▶ **PROVIDED RECORDS**
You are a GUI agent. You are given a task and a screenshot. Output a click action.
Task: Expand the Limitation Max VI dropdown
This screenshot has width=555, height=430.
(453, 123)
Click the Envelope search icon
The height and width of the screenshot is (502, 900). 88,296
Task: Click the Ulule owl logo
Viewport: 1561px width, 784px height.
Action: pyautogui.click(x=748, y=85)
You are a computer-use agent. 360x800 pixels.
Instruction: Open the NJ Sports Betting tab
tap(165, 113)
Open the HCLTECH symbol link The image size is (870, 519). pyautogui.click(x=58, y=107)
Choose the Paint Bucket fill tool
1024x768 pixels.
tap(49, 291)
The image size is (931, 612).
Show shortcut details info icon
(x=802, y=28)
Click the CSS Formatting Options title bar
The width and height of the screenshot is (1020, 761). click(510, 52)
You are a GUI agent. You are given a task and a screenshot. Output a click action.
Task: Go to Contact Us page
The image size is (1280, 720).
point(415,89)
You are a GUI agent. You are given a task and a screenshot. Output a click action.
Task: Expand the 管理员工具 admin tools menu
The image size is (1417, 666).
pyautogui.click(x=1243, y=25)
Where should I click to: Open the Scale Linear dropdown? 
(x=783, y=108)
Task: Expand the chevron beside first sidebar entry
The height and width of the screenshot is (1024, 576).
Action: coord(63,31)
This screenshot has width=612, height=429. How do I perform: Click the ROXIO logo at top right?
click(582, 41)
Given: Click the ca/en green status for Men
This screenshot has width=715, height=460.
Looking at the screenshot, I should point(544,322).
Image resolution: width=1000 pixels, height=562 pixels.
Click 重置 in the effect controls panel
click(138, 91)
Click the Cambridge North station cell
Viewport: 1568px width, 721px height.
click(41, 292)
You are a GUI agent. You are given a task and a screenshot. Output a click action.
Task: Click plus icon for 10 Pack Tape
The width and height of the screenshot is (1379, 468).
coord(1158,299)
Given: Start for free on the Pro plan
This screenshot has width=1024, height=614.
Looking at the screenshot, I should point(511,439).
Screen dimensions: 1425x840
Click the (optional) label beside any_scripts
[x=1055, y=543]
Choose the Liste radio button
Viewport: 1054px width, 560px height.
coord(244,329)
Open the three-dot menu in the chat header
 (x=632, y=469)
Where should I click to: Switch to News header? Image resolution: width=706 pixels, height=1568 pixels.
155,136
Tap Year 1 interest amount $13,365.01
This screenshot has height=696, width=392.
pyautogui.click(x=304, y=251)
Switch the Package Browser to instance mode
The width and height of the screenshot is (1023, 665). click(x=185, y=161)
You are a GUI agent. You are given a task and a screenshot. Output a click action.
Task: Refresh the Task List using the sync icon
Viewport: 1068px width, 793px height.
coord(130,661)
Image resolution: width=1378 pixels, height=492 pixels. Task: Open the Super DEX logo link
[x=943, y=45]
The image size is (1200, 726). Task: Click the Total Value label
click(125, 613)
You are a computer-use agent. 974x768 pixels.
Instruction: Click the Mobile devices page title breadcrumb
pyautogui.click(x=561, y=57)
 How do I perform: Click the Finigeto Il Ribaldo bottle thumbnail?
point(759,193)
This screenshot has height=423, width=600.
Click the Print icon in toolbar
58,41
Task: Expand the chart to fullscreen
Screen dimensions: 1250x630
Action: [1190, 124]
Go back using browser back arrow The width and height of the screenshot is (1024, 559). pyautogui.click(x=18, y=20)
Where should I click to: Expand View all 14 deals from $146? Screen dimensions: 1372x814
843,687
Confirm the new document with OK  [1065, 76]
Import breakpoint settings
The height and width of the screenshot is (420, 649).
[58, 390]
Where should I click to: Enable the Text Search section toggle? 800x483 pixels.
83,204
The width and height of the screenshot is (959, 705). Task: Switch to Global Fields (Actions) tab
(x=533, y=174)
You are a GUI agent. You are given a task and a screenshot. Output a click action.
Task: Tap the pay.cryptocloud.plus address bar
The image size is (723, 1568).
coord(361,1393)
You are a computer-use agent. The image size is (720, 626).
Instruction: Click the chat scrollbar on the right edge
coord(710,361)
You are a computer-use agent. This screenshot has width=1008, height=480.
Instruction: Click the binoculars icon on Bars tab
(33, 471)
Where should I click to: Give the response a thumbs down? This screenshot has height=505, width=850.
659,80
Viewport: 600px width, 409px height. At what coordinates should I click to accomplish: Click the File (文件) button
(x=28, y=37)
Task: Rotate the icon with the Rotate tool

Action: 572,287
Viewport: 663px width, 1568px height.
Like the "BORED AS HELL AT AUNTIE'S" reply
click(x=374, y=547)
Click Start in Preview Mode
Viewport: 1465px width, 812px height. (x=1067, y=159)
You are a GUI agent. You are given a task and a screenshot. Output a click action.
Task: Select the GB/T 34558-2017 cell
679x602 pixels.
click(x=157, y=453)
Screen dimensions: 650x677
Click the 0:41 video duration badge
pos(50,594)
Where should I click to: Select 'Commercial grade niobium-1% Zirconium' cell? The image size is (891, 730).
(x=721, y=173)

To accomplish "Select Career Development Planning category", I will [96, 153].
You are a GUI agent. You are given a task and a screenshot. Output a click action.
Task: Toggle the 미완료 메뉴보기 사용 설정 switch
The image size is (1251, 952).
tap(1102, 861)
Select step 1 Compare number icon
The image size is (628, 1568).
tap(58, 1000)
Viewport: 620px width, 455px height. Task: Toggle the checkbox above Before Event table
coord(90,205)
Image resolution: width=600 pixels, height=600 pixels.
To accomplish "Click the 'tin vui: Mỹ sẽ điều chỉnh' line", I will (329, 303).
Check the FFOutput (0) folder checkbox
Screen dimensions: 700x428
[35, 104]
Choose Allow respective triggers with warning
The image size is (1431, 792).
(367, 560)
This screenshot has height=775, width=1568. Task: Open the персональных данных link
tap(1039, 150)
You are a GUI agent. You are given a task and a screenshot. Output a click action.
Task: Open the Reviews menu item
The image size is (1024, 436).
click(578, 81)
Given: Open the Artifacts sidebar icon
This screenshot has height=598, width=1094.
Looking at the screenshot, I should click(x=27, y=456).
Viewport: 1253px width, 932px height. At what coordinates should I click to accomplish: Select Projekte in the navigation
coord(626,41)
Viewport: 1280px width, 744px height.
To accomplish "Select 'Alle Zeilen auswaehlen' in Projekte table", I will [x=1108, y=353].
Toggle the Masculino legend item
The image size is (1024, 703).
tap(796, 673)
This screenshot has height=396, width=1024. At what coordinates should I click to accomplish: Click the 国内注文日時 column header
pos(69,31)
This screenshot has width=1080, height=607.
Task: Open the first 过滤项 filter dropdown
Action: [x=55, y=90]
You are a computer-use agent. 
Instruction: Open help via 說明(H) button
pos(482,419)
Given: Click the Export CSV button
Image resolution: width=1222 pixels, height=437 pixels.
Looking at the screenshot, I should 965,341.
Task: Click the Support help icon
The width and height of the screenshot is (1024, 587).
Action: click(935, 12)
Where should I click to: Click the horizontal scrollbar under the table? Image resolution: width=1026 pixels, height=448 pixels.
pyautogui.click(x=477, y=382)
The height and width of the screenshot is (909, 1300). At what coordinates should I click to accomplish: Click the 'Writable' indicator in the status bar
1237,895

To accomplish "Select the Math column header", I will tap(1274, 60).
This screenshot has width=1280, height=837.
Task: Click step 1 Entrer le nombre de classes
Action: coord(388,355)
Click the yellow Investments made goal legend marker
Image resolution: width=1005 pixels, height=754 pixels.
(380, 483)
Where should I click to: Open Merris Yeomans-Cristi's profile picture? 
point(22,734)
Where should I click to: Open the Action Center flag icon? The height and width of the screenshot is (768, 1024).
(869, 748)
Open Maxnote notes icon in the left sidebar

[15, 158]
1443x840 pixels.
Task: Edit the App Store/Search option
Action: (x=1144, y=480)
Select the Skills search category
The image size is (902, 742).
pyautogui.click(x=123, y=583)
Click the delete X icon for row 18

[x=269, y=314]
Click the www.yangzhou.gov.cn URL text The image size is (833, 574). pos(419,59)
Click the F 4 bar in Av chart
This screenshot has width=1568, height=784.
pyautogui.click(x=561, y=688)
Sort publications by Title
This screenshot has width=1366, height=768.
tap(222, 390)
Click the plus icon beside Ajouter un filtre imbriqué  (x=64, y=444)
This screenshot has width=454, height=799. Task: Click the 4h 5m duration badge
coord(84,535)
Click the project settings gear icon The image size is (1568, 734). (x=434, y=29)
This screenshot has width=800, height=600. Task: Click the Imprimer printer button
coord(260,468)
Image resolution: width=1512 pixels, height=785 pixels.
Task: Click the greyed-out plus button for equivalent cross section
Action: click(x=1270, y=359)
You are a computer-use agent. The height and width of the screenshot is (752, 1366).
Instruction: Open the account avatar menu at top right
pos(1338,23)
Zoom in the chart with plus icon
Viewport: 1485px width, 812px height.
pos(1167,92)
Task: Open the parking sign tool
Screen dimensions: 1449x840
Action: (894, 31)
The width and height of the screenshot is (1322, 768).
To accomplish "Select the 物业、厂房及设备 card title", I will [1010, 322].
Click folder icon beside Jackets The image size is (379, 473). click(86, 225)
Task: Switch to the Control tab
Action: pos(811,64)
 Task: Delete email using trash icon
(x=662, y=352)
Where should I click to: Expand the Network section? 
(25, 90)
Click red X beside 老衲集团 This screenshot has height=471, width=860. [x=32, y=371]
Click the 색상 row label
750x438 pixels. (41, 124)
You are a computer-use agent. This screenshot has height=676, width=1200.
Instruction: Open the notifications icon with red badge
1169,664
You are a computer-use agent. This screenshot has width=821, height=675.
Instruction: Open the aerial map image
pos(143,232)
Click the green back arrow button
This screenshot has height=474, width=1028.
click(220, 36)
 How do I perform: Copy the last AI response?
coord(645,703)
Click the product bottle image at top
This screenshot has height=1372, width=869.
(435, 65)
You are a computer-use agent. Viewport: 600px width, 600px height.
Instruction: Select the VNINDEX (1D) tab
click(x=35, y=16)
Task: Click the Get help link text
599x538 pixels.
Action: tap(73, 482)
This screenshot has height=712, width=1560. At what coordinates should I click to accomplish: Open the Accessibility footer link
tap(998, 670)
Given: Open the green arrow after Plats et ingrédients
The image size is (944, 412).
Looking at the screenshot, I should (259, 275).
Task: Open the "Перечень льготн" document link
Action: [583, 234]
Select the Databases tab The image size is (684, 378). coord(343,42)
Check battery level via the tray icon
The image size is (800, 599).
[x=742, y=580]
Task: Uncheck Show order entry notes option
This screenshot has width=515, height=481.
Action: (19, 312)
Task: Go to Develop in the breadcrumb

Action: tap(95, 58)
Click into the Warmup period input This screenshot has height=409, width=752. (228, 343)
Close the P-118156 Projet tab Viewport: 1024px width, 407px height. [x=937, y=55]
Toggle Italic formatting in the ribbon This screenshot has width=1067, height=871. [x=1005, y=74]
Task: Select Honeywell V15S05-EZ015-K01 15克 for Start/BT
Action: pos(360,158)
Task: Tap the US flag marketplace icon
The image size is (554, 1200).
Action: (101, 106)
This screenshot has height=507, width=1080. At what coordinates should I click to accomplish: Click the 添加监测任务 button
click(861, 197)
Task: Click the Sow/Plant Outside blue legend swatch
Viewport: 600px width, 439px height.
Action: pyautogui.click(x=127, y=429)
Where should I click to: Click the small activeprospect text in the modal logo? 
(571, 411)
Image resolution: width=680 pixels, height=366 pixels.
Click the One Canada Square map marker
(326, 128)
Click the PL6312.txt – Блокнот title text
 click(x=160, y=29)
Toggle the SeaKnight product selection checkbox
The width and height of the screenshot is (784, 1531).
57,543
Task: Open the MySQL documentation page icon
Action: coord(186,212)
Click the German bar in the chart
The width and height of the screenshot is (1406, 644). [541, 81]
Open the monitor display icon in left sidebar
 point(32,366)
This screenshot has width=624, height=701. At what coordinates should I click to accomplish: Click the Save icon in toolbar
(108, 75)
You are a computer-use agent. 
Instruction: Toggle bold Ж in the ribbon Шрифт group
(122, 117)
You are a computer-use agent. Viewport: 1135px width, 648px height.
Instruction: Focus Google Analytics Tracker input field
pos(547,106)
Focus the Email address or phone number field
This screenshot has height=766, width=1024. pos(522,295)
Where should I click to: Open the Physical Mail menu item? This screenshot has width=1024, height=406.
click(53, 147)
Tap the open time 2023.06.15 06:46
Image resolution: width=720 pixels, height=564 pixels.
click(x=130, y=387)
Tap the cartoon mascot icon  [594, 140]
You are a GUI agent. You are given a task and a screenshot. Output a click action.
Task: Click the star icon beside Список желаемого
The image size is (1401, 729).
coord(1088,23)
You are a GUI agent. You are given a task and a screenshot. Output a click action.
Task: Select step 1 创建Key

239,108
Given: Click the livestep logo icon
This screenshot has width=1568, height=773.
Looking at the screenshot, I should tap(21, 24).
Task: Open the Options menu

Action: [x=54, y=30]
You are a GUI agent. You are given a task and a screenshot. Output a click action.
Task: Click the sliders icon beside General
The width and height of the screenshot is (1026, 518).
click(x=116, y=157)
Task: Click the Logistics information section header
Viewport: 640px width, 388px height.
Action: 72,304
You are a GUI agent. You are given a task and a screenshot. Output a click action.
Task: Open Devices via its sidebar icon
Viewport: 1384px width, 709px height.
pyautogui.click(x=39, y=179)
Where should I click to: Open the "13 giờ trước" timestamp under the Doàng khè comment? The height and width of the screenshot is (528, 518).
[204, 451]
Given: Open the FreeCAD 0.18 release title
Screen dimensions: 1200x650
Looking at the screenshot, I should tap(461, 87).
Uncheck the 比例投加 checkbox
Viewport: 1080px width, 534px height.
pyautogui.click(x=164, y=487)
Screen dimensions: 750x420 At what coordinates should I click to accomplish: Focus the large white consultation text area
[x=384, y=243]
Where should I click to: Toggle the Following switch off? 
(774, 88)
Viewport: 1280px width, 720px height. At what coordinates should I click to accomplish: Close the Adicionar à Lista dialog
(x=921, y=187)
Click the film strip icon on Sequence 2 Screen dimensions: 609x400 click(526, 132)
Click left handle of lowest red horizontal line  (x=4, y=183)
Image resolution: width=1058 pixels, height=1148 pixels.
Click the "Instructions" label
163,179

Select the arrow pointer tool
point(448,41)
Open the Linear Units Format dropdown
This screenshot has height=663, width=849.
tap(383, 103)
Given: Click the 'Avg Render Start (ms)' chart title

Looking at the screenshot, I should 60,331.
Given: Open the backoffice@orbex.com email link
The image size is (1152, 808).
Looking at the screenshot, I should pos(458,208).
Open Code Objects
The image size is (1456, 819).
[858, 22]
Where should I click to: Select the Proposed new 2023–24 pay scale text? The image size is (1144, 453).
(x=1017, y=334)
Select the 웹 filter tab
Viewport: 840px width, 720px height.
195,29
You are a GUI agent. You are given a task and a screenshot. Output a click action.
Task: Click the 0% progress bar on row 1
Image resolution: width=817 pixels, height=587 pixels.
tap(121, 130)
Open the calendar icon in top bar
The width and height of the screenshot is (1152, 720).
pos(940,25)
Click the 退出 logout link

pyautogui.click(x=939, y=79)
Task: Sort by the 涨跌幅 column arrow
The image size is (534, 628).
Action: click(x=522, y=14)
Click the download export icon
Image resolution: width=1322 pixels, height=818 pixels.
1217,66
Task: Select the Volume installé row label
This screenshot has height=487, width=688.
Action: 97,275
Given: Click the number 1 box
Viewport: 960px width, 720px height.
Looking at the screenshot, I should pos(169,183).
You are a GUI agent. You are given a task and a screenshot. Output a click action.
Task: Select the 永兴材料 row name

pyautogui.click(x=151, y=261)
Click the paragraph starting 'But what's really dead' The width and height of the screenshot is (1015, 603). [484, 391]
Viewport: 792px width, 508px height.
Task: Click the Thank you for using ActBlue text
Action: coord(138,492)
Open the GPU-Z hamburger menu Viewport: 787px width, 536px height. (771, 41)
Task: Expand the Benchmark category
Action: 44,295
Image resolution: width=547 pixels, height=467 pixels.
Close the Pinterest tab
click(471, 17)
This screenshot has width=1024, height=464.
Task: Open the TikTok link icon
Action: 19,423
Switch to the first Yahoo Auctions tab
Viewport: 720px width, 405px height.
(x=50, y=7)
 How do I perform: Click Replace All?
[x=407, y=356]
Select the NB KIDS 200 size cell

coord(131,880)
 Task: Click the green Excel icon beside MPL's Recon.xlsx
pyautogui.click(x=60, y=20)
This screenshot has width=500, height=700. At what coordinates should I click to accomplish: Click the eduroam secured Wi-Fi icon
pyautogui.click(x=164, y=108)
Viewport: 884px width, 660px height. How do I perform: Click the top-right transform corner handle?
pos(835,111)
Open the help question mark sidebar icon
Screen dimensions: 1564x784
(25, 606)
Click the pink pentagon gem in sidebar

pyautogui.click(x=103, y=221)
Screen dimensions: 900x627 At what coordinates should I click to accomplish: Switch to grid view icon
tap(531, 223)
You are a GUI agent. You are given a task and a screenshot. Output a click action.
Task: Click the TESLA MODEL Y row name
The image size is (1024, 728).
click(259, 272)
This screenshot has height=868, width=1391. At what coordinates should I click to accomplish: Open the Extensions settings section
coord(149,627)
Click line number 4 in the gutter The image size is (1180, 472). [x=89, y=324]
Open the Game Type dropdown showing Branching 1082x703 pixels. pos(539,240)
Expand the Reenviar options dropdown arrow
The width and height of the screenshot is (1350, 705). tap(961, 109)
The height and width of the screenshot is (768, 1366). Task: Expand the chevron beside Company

▶ **TASK ITEM**
Find the lines above that include the string "chevron" and copy them.

▶ **SOLUTION TO THIS PROBLEM**
Task: Expand the chevron beside first sidebar entry
The height and width of the screenshot is (768, 1366). Task: Expand the chevron beside Company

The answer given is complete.